Positive Environment News

Fracking To Face More Scrutiny And Rules: MIT's Moniz

Date: 29-Apr-11
Country: USA
Author: Roberta Rampton

Huge reserves of natural gas can help the United States cut its dependence on coal but environmental issues over its extraction loom large, the head of Massachusetts Institute of Technology's Energy Initiative said on Wednesday.

Producers blast water, chemicals and sand into shale rock to extract natural gas, a technique known as hydraulic fracturing, that has raised concerns about drinking water contamination and increased calls for more oversight.

"There's clearly going to be much more scrutiny and probably some additional regulation," Ernest Moniz said on the sidelines of an Energy Information Administration conference.

The Obama administration has made natural gas a key feature of its energy policy, but some Democratic lawmakers want stronger federal oversight of the industry.
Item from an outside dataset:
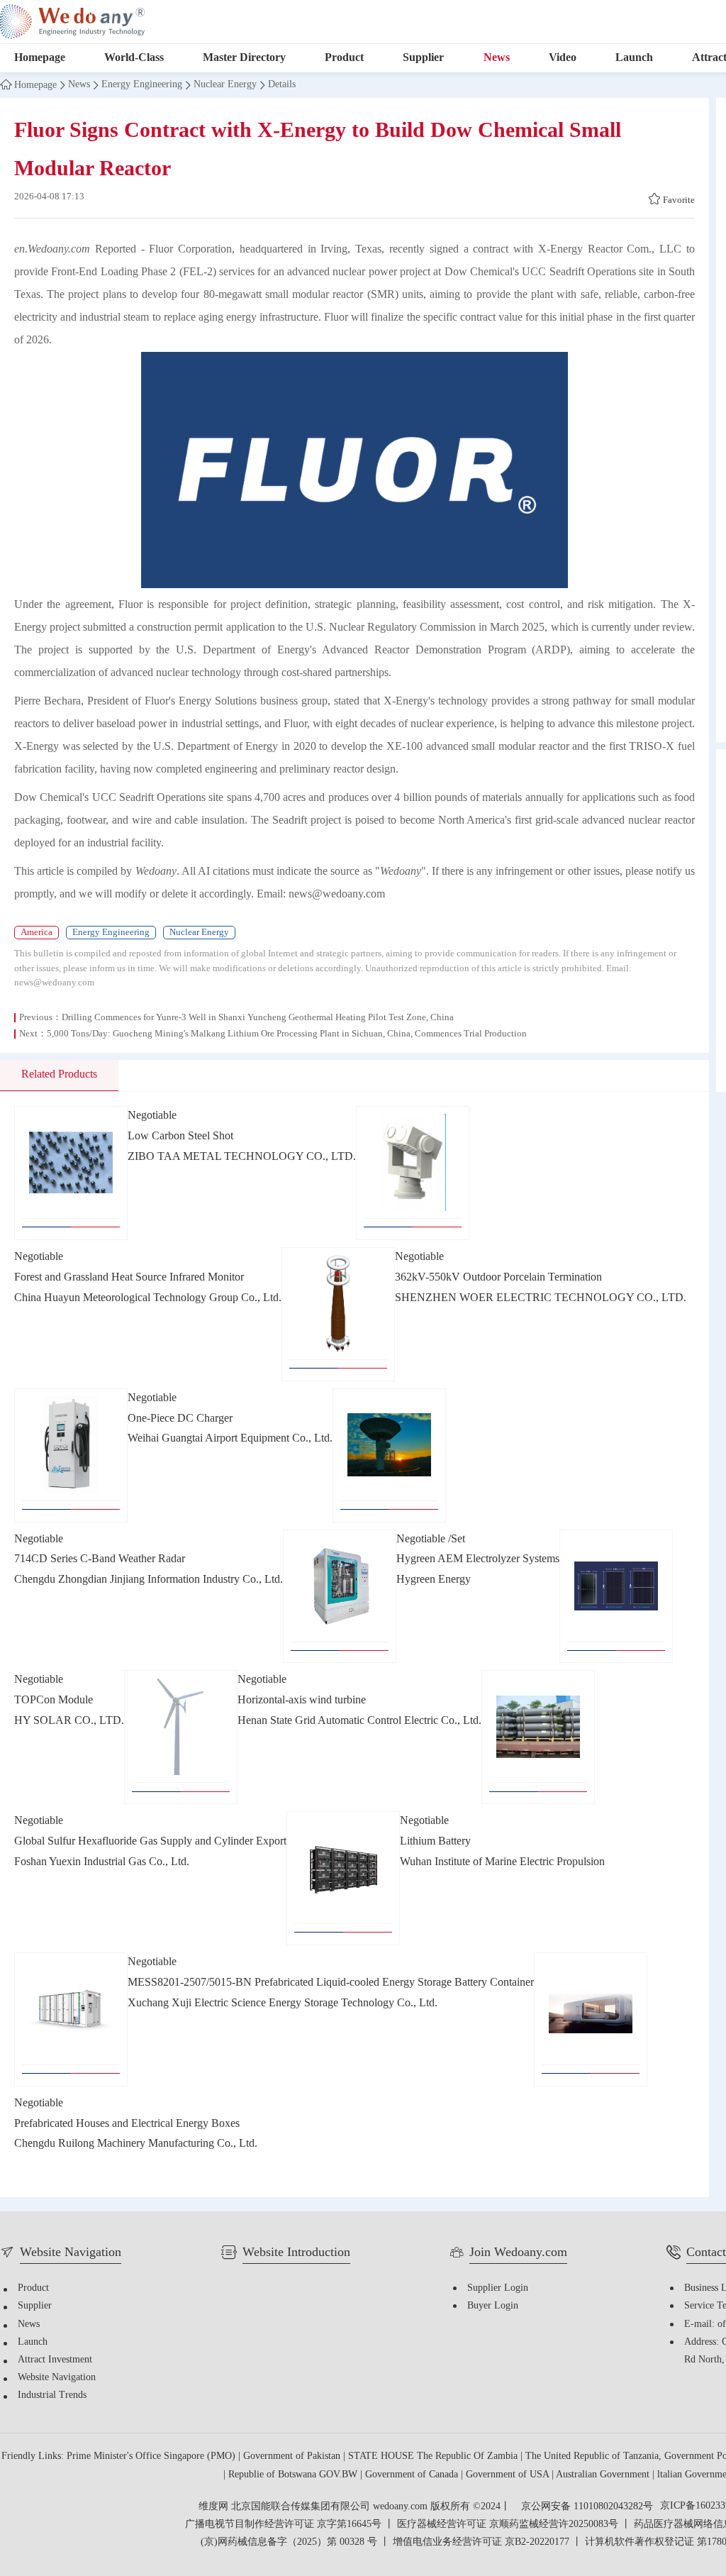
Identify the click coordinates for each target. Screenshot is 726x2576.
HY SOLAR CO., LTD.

The U.S. Environmental Protection Agency is studying the impact of "fracking" on water, with initial results expected late next year.

"The big fight is going to be, to what extent does the EPA come in with uniform federal regulation, versus the states?" said Moniz, a physicist who was a science advisor and energy department official during the Clinton administration.

MIT completed a report on the future of natural gas last year, and is slated to release an update in late May.

Moniz said states need to play a major role in resolving water issues, but noted industry "best practices" should be used everywhere to manage wells and prevent spills.


The Fukushima nuclear disaster in Japan will likely raise costs for the U.S. industry, Moniz told the EIA conference.

The Nuclear Regulatory Commission is reviewing the nation's 104 existing plants in the wake of the disaster to see if changes are needed.

Moniz said he expects the NRC ultimately will revisit some of the plant operating licenses it has already renewed, give public and Congressional scrutiny of safety issues.

Some plants may be required to do retrofits, which would be expensive and difficult. "But my gut feeling is it's not going to be an enormous number" of plants, he said, declining afterward to speculate on how many plants could be affected.